Девочка, от растерянности забывшая заплакать, ответила медленно:
- Моя.
- Береги ее, - сказал Рубахин. - Эх ты, маленькая!..
И, поцеловав девочку, он быстро зашагал к "пикапу", где все с недоумением следили за ним. Он влез в "пикап" и сказал:
- Пошел дальше...
- Знакомая, что ли? - спросил Андреев, сморкаясь в большой клетчатый платок и вытирая пыль со лба.
- Знакомая, - ответил Рубахин не сразу, - кукушка!

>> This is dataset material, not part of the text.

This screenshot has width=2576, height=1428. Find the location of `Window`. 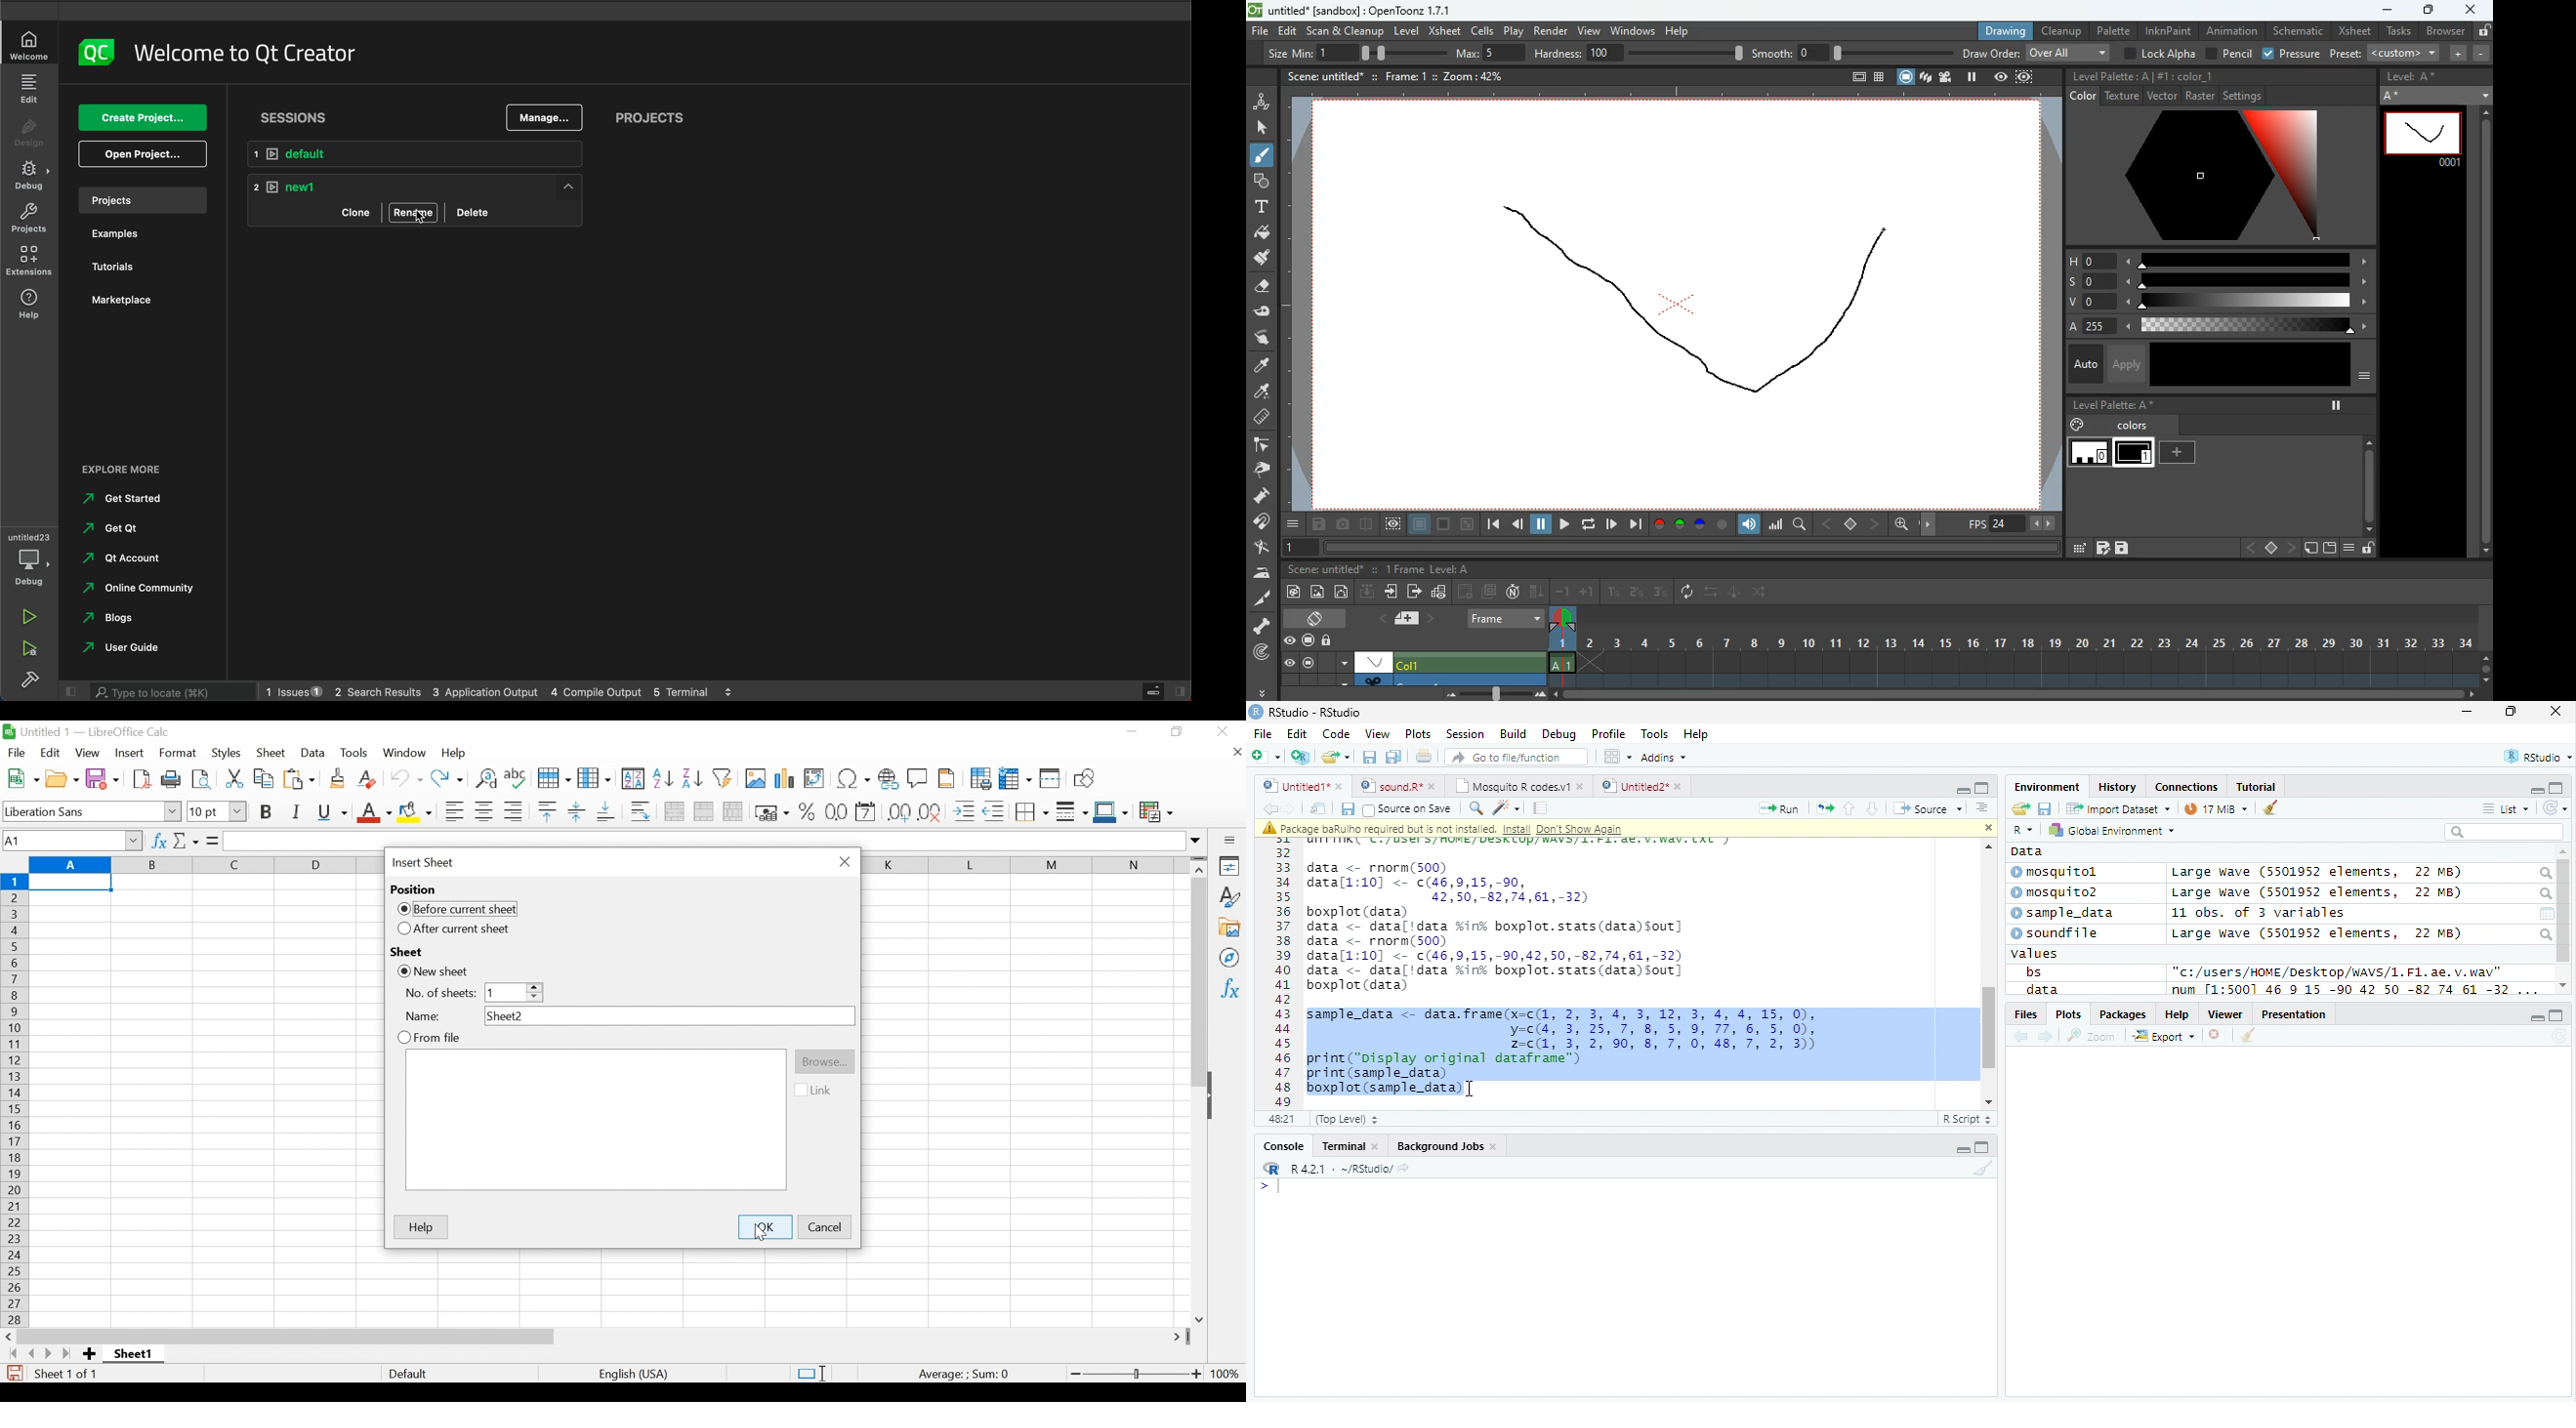

Window is located at coordinates (404, 753).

- Ну, уж ты скажешь! - сказал Андреев. - И совсем девчонка на кукушку не похожа. Правда, из окна, как из гнезда, глядит, но уж кукушка - нет, совсем не похожа.
"Пикап" тронулся.
ДЕВУШКА НА КРЫШЕ
Она была самая обыкновенная девушка, каких много в Ленинграде. Вы встретите сейчас их целые стайки. Одни чинно идут в ногу и поют красноармейские песни, у других на плечах лопаты и кирки - они направляются строить дзот на углу улицы, известной вам с детства, третьи стоят в очереди в кино, где показывают "Богатую невесту". У них загорелые щеки и лукавые глаза, сильные руки и какая-то особая подобранность. Они легко краснеют, но смутить их трудно. За острым словом они в карман не лезут. Видали они такое за время осады, что опыт их равен опытам их мамаш и бабушек, сложенным вместе. Почти все они умеют стрелять или знают санитарное дело. Те, что в военной форме, гордятся ею на зависть штатским подругам, но мечтают втайне о новых шляпах и платьях и все не прочь потанцевать в свободный час.

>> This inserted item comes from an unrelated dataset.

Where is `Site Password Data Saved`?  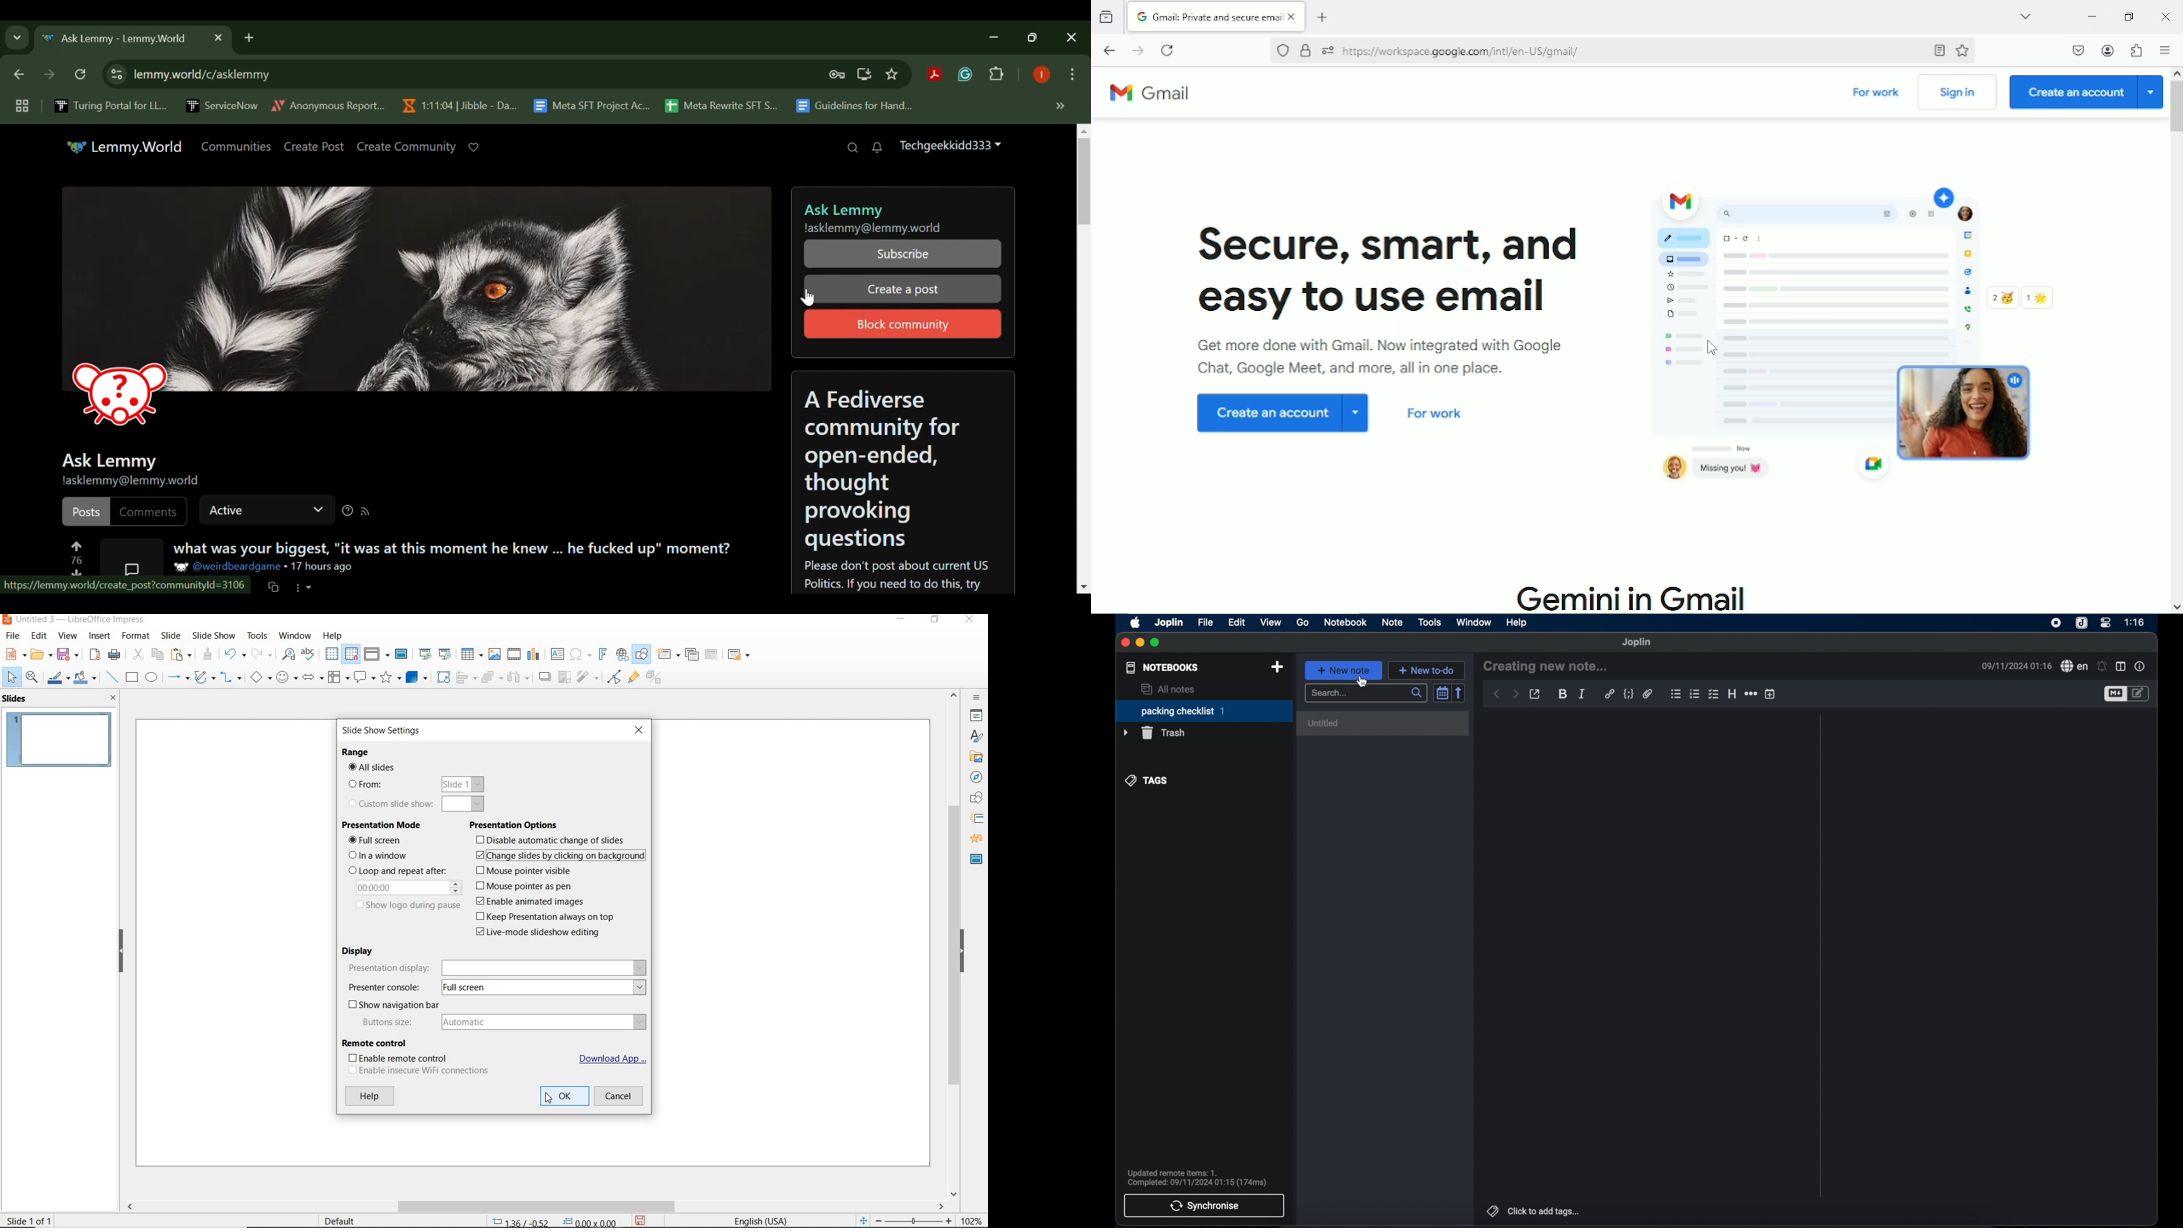
Site Password Data Saved is located at coordinates (837, 75).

Наташа была такой же, одной из тысяч. Я разговорился с ней случайно и совсем не как корреспондент. У меня не было никакого желания вытаскивать из кармана записную книжку и карандаш. Но все-таки я спросил ее:
- Что ж вы делали этот год?
- Я сидела на крыше, - ответила она серьезно, и в честных серых глазах было написано, что она говорит правду.
- Она, как кошка, любит бегать по крыше, - сказала ее подружка, смеясь.

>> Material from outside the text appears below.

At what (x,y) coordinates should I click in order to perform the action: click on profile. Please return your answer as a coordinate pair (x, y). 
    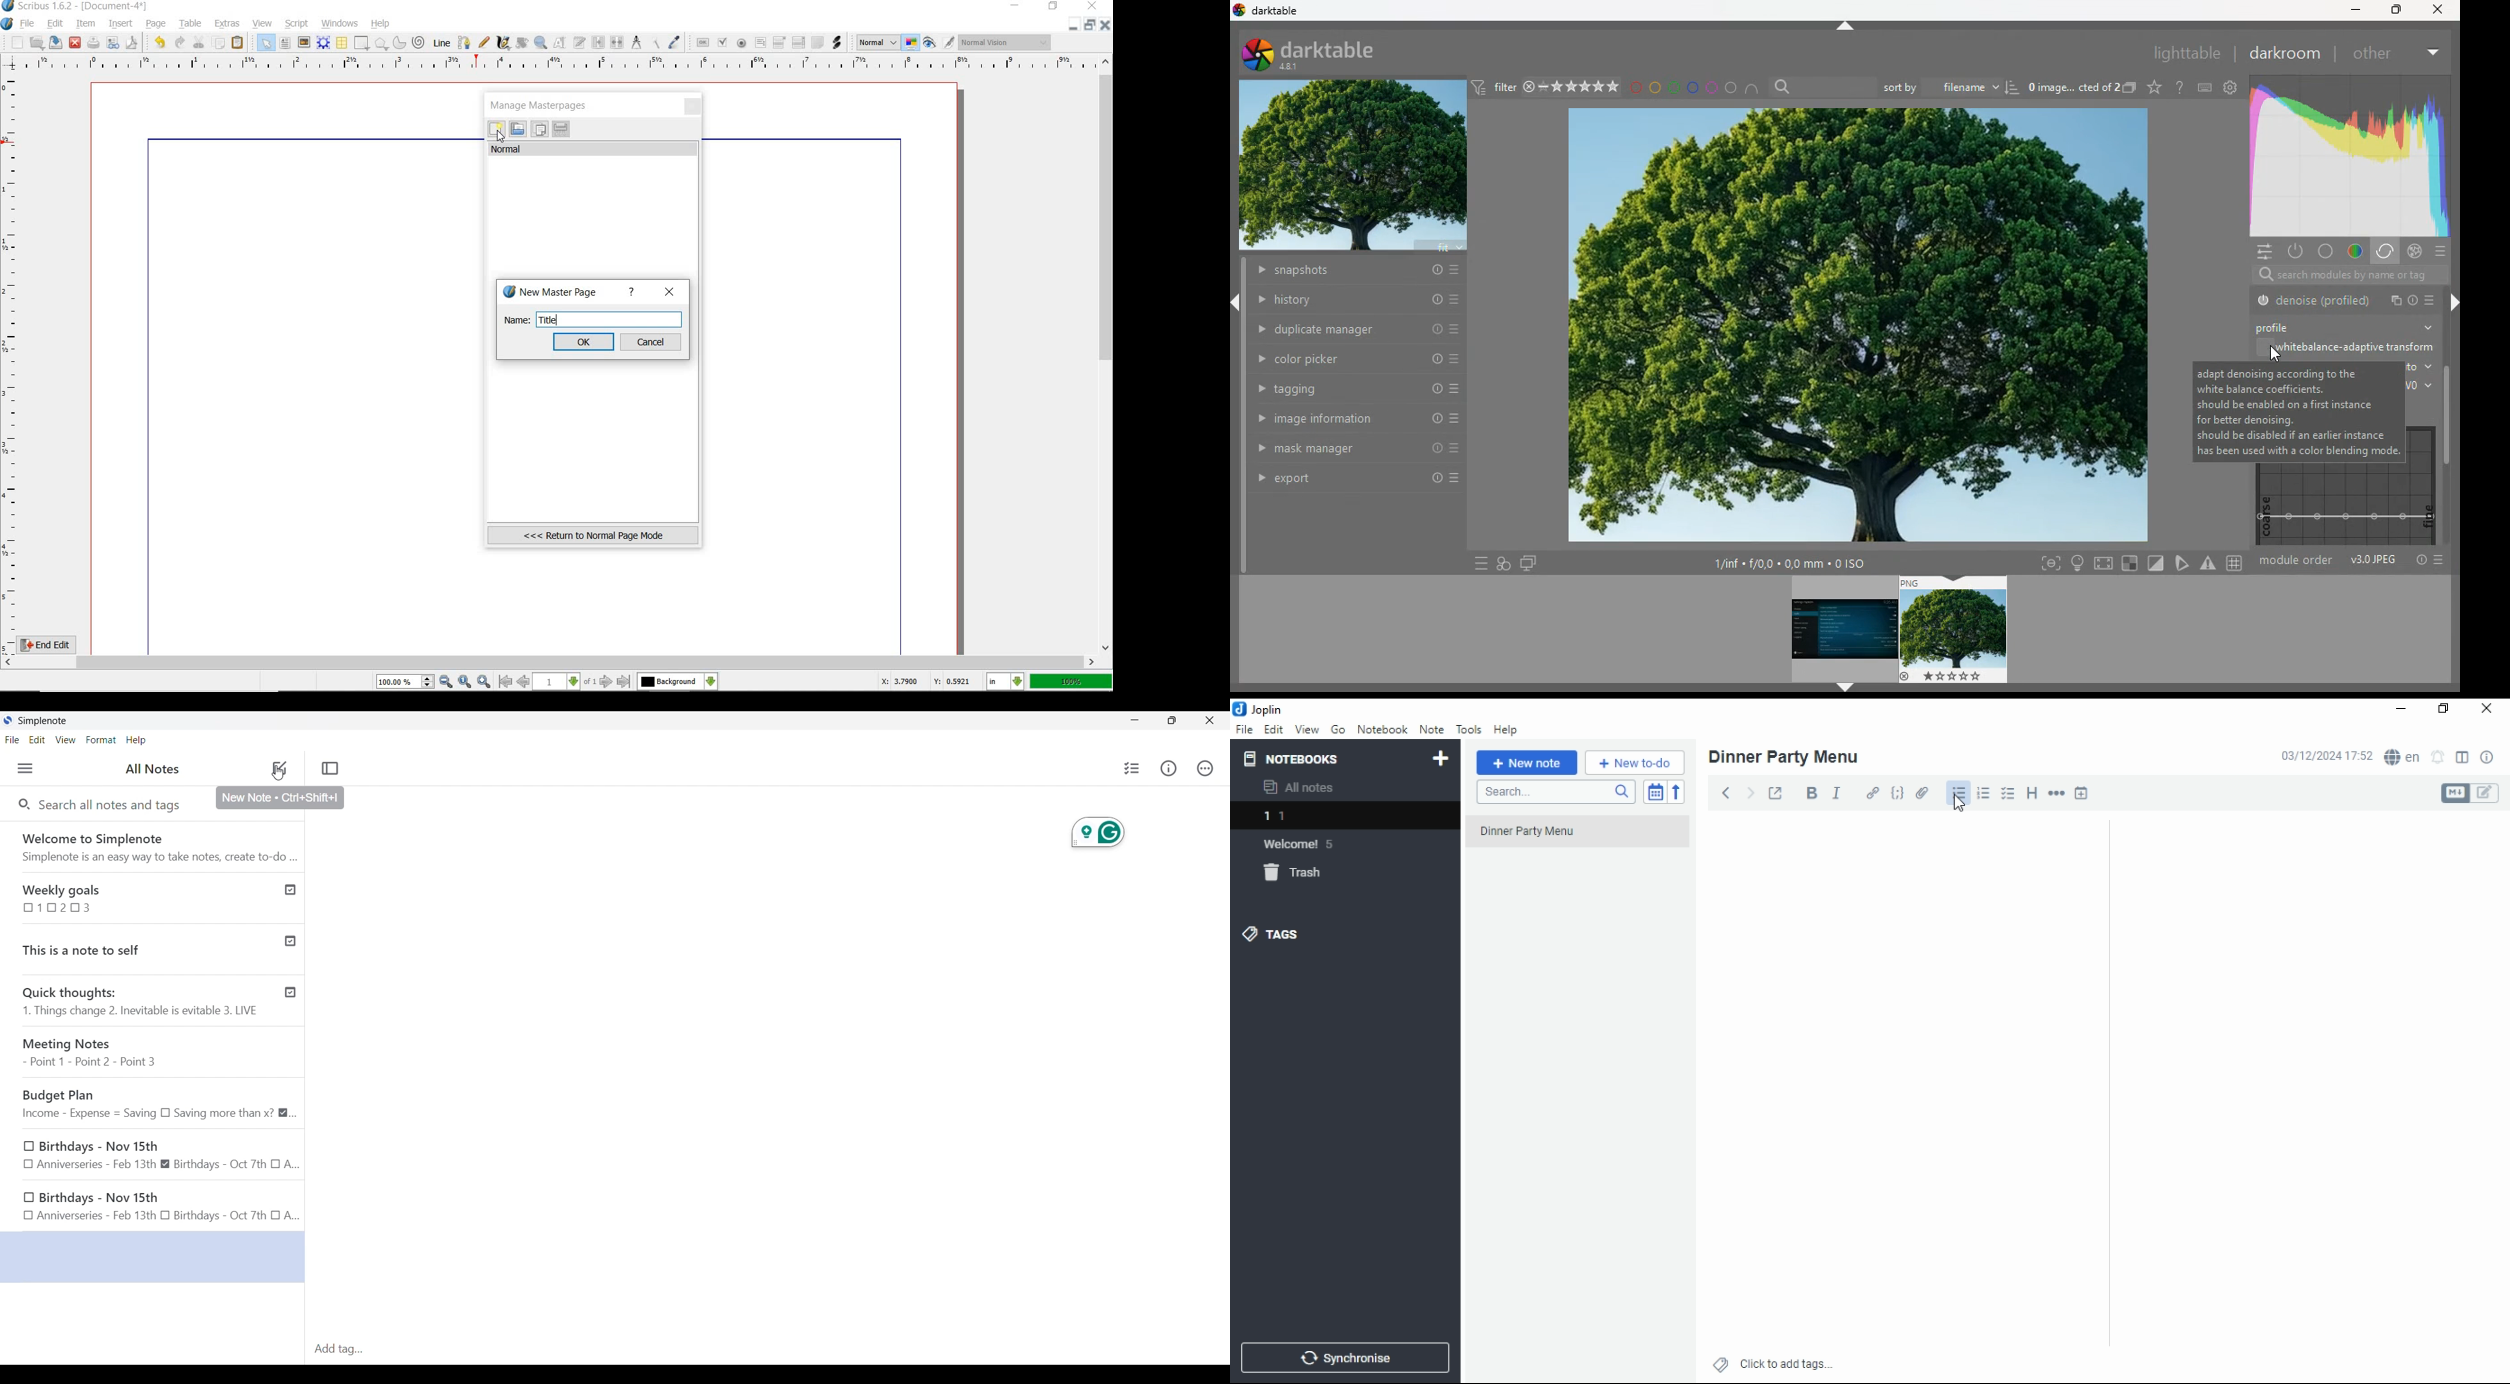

- Я не кошка, - ответила она, - кошек в городе больше нет, а у меня на крыше был пост, и я с прошлой осени охраняла свой объект.
- Вы дежурили днем или ночью?
- Когда тревога, тогда и дежурила. А помните, какие прошлой осенью были долгие тревоги? Стоишь, стоишь, прозябнешь вся, а как это начнется, так сразу согреешься...
- Что - это?
- Ну, когда пальба подымется, и "он" тут над головой зудит, зудит, потом как хватит бомбой или зажигалки посыплются, уж тогда только держись...
- А вы бомбы видели?
- А как же, кто их не видел. У меня с вышки все видно как на ладони... Сначала, пока бомбежек не было, мы в лунные ночи у трубы сидели и город рассматривали, даже Байрона читали при луне. Тихо-тихо в воздухе, по улицам редко-редко когда машина пройдет; странно, точно сама летишь над городом, такой он серебряный, чеканный, каждую крышу, каждый шпиль далеко видишь. Глаз свой приучала, чтоб разбираться, где что. А в небе аэростаты. На земле они, днем, как гусеницы, - толстые, зеленые, а ночью, в воздухе, как белые киты, плавают под облаками. Луна так встанет, что шпиль крепости прямо в ее середине, или полумесяцем, розовый, как долька апельсина, или он как голубой парус далекий, если тонкой тучкой закрыт. По крыше мы, как в Детском по парку, гуляли.
- А зимой какой город?
- Когда снег выпал и мороз, - на крыше скользко, нигде просто не пройдешь, того и гляди, сковырнешься; но тут я альпинистскую технику применяла. Я в альпиниаде участвовала, у меня ботинки с гвоздиками, с морозками. Снежные карнизы висят, как на леднике, и город походить стал на горный хребет - весь завален снегом, дома темные, как скалы, и вдруг все как осветится взрывом, вспыхнут пожары. И видишь, где что горит. Жутко! И потом чувство такое, что фашиста поганого так же б прихлопнуть, а его не видно. Прожекторы шарят, а его нет. И стрельба такая, что уши затыкай. Потом свои же осколки по крыше бьют... Все трубы в царапинах, кирпичи посбиты. Я тогда каску надевала. Но пожары тушили очень скоро, и снова все темно. А зима не кончается. Дни за днями длинные, длинные, как на Северном полюсе. Как насыпал раз фашист зажигалок! Вот набросал! И там зеленый, лиловый, красный, синий огонь, нестрашный такой, а смотри - но зевай! Я какие тушила, а какие сбрасывала с крыш вниз, на улице они горели зловещим таким огнем. Зажигалок мы с подругами много потушили. Я одну даже домой принесла, а потом выкинула: смрад шел уж очень от нее, противная. Как мертвая ящерица, ну ее к черту. И фашист понял, что бросает зря - все их не боятся и даже говорят: "Пусть зажигательные, только бы фугасок не было".